Cdl. Burke: It’s ‘diabolical’ for Church to accommodate herself to culture of death
ROME, November 6, 2018, (LifeSiteNews) – Cardinal Raymond Burke did not mince words in a recent address to young people gathered in Rome as he described as “diabolical” the current “situation” of the Church seemingly trying to “accommodate” herself to the world and its "culture of death."
The world and the culture are spiraling in decline with attacks on life, the integrity of the family, and on the freedom of conscience, and so it needs the Church to speak the truth “strongly and clearly” like never before, he said.
“And yet, she gives the impression of trying to approach this culture, which is truly a culture of death, and somehow accommodate herself to the culture,” he continued.

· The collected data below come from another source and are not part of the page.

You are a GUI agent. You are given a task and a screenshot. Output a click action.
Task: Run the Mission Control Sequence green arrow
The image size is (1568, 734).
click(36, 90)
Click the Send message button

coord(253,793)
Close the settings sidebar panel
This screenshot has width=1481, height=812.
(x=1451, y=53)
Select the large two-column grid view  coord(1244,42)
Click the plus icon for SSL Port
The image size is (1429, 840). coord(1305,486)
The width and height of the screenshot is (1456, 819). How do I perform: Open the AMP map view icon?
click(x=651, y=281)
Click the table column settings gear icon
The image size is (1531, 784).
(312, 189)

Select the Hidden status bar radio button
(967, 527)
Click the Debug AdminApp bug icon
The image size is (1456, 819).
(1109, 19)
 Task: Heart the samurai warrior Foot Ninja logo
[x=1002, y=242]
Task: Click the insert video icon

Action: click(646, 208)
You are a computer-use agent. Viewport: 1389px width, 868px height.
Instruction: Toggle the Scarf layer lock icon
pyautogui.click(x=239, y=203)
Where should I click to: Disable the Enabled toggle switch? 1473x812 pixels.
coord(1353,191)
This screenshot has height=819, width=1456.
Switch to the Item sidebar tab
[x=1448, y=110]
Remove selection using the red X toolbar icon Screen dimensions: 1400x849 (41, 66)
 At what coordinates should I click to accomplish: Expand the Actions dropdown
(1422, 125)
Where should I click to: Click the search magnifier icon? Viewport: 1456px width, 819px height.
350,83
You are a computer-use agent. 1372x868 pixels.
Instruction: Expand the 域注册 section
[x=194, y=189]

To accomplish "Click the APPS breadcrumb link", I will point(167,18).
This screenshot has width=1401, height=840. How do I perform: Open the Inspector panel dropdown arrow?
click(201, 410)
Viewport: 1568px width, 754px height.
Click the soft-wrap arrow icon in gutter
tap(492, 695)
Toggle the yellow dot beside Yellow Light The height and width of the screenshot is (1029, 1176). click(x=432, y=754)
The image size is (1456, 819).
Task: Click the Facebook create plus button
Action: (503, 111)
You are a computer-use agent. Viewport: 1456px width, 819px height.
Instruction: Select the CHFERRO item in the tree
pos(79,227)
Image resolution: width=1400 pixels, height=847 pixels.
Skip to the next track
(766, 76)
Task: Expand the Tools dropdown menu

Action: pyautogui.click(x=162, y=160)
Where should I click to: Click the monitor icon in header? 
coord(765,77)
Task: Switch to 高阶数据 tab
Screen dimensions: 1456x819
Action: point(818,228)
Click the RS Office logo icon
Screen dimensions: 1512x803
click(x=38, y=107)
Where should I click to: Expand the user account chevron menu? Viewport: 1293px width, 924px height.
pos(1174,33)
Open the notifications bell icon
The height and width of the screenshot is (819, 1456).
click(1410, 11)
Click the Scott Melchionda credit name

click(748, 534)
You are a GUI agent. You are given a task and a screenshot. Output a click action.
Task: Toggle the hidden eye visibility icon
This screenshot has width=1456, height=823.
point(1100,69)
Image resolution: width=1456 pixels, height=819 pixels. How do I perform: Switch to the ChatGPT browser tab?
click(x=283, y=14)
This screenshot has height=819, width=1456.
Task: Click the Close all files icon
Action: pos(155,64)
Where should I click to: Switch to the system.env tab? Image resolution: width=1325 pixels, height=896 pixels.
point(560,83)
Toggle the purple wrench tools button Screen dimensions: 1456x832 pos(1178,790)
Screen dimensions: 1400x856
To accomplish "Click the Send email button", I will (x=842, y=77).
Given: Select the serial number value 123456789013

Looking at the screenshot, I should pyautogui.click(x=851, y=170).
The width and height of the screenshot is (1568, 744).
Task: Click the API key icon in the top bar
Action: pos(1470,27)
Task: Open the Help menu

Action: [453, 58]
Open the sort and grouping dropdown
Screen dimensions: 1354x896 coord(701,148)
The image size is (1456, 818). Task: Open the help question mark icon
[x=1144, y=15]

“This in my judgment is really a diabolical situation,” he added.
Burke described at the Voice of the Family’s October 20 youth conference how the Church now offers a false kind of “mercifulness”, what he called a “kind of expression of the Church’s love and concern for mankind, as if we could love our fellow man apart from speaking the truth and acting according to the truth.”
Pope St. John Paul II witnessed this and addressed it throughout his pontificate, “calling for a new evangelization,” which he said meant not only “going out to the world to bring the Gospel” but that the Church also needs, “to be evangelized internally again because the evils of secularism and relativism had entered into the Church herself.”
The new evangelization is not “some new program; it’s not some approach invented by us,” said Burke. It is Jesus Christ himself, “who comes to us unfailingly.”
“We need to draw close to Him to His truth, to get to his love in the sacraments and to live the life of the Church with the greatest possible integrity,” he added.
Naming sin, and making reparation for it
The “terrible crisis” in the Catholic Church in the United States is “truly as bad as it gets,” said Burke.
The Cardinal is dismissive of leaders in the Church who propose solutions which call for creating ‘new committees’ and launching ‘new programs’ which overlook the heart of the problem.
“What we’re dealing with here is grave sin,” and it can only be addressed, “by naming the sin, by taking responsibility for it, and by making reparation for it.”
The Cardinal urged the young people to love the Church, and not to abandon her as she goes through difficult times.
“I simply want to encourage your love for the Church,” implored Burke of the young people seated before him. “Sadly, many people who are scandalized by the situation … take the option of abandoning the Church.”
“Those who came into the Catholic Church as adults because they saw that it was the Church that would remain faithful to the apostolic tradition,” continued Burke, now “have the impression the that Church herself is becoming one more Protestant denomination,” picking and choosing “among the truths of our faith and truths about the moral life.”
He said that despite the sins of certain Church leaders, the Church herself remains the holy, mystical Body of Christ:
Because of the grave sins of certain leaders of the Church, it’s very difficult for us. It’s a scandal for us, but the only answer to it is our Lord Jesus Christ: His teachings, His sacraments, and His governance of our lives in the Church.
So I want to encourage you very much in that way, and also encourage you to be sensitive to those who are suffering a great deal for this scandal and try to help them to understand that, notwithstanding the great confusion and division which has entered into the life of the Church, the Church remains the holy, mystical Body of Christ.
. . .
I urge you to confide yourselves to the maternal care of the Mother of the Church, the Blessed Virgin Mary, the Mother of our Savior who He gave to us as our Mother as he was dying on the Cross.
He encouraged the young people to resist beguiling doctrines. One of the great confusions in the Church today is that she “appears to show its love for sinful man by justifying his sin, by not being clear about sin and thus emptying the redemptive work of Christ of its meaning,” said Cardinal Burke.
Quoting St. John Paul II’s encyclical letter, Veritatis Splendor, he said:
No absolution offered by beguiling doctrines, even in the areas of philosophy and theology, can make man truly happy: only the Cross and the glory of the Risen Christ can grant peace to his conscience and salvation to his life.
As she did with the wine stewards at Cana, “Our Blessed Mother will always instruct us in this,” continued Burke. “She takes us always to our Lord, with the instruction, ‘do what he tells us.’”
And each day take up “the Cross of the oblation of ourselves in pure and selfless love,” he added.